Aquí no pasa nada. Los manteros siguen ofreciendo bolsos falsificados, pareos y pulseras, los vendedores ambulantes de fruta gritan a los cuatro vientos las bondades de sus refrescantes productos, mientras que otros muestran sus neveras cuajadas de cervezas frescas rompiendo la banda sonora de las olas al lamer la playa. Yo solo quiero que me dejen terminarme “El Pintor de Almas” y que regrese el silencio. De pronto aparecen dos chicas con un altavoz por el que exhalan canciones de dudoso gusto y que plantan junto a mi toalla un improvisado desfile de moda. Levanto la vista de mi libro y chasqueo la lengua. “Si te molestamos, nos ponemos en otra parte”, esgrimen al leer mi rictus. La respuesta es “sí. Sí que me molestáis, pero no solamente a mí, sino a todos los que contribuimos con el Estado y hacemos las cosas bien. ¡Claro que me molesta que vendas ropa ilegalmente en tiempos de pandemia sin ningún tipo de control y que un grupo nutrido de turistas sin mascarillas te rodeen invadiendo mi espacio y poniéndome, además, en peligro! Lo cierto es que sí, me molesta que no te sonrojes al exhibir al “módico” precio de 80 euros ese vestido sin declarar y cosido por los dedos rápidos de algún niño de un país remoto, mientras que tengo amigos que se las están viendo canutas para mantener a flote sus tiendas”. Pero no digo nada e intento concentrarme en un capítulo que se me empieza a atragantar. Una de ellas despliega su puesto y se ve rodeada por un nutrido grupo de curiosas que se lanzan a manosear las prendas y a probárselas en el mismo instante en el que su compañera se calza un blusón negro con el que finge recorrer una improvisada pasarela por la orilla. En cuestión de 15 minutos ya han hecho su particular agosto y se marchan a otra playa.

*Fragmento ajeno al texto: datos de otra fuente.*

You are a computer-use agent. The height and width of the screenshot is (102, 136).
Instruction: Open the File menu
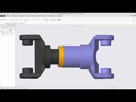pyautogui.click(x=3, y=16)
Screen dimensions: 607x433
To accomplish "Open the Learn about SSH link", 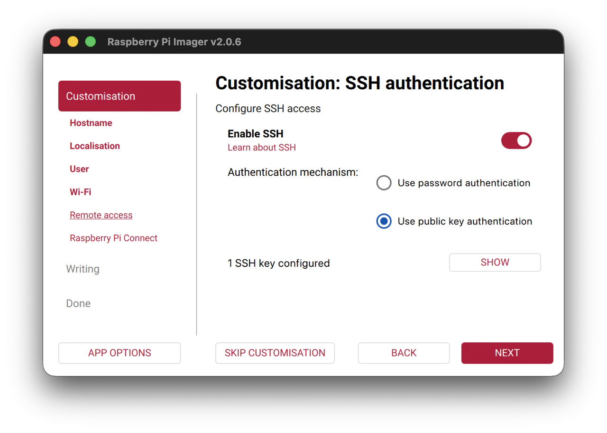I will pos(262,147).
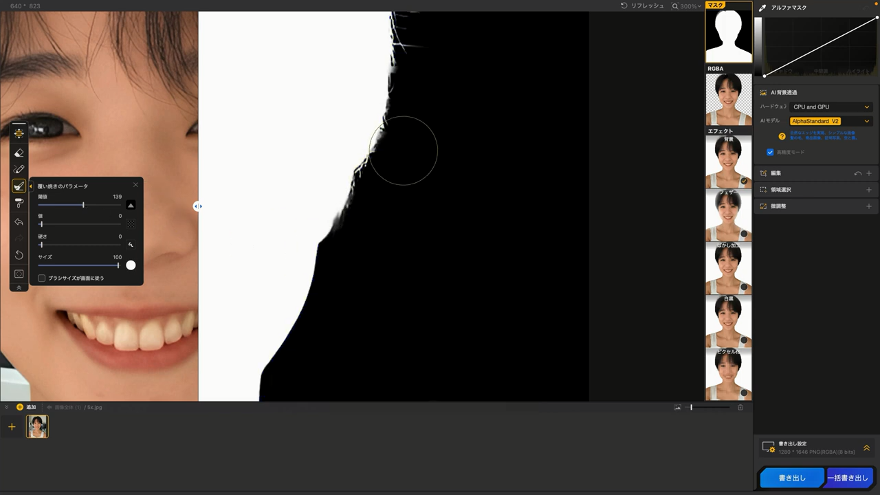880x495 pixels.
Task: Enable ブラシサイズが画面に従う checkbox
Action: pos(42,278)
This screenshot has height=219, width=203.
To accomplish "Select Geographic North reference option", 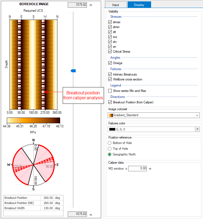I will coord(110,154).
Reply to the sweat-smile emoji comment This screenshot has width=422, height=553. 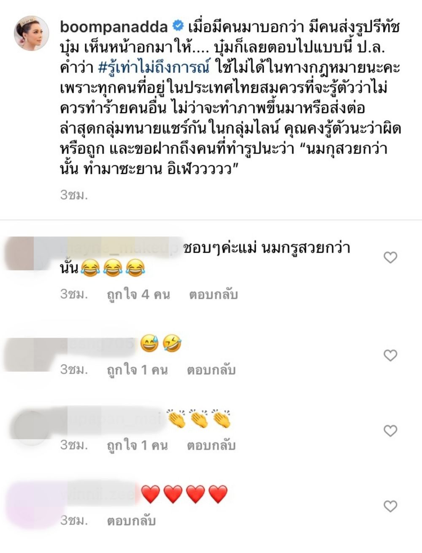click(x=211, y=370)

Una mujer embarazada pregunta el precio de un vasito donde nadan pedacitos de sandía, de coco y de piña. Cinco euros que llevarse a la barriga y cero controles sanitarios. Me levanto y me voy al agua para no ver más y para escuchar menos.
Las imágenes se intercalan en mi cabeza, mientras buceo, con las conversaciones en las que algunos afirman que hace tiempo decidieron no seguir las noticias porque siempre son malas. Esa pareja que aseguraba que nos estaban engañando, que todo era un plan urdido por las grandes potencias para controlarnos y que usar mascarillas era peor para nuestra salud que exponernos a un virus mortal. Buceo más rápido. El mar sigue en calma y los peces me saludan a su paso sin este miedo y sin entender tampoco nada. Los barcos han vuelto a pintar de blanco el horizonte y en puertos y aeropuertos ya ni siquiera hace falta mentir en un cuestionario. Aquí no pasa nada.
Sabemos que si nos vuelven a confinar se acabará el juego y nos embozamos cada mañana con la indignación tácita de los que se cruzan con demasiadas personas que no siguen las reglas y saltan de casilla en casilla por encima de nuestras cabezas. Somos comisarios, jueces y policías, tal vez porque nos faltan, porque no los vemos, porque nos imponen normas que no se vigilan, ni protegen y que nos hacen sentir cada día un poco más indefensos y más pequeños ante la pasividad de esos rostros baldíos.
Me seco al sol y recogemos nuestros aperos para ir a comer a un restaurante. El propietario indica a un turista que debe llevar mascarilla para poder entrar, el otro hace como que no le entiende. Se lo repite en inglés mientras le enseña el cartel. Sube los hombros y le dice que no tiene, que le dé una. El propietario le indica que en ese caso no puede acceder y el hombre le aparta. Aparece otro compañero más grande y le frena el paso. Al final tienen que darle una higiénica que se pone durante escasos 2 minutos. Lo veo dos horas después brindando borracho por una isla que no le importa y por un mundo al que tampoco aportará nada.
Este es un año para gastarnos los cuatro duros que nos han quedado en casa. Nuestra economía está herida y los de aquí, los que sí que pagaremos dentro de una semana un buen pico en impuestos, no vamos a marcharnos. Hemos decidido dejar en Ibiza y en Formentera el fruto de nuestro esfuerzo, al menos hasta que nos encierren de nuevo, porque viendo el percal que se presenta más allá de las páginas de este libro que he conseguido terminarme, aquí parece que no ha pasado, ni pasa, nada.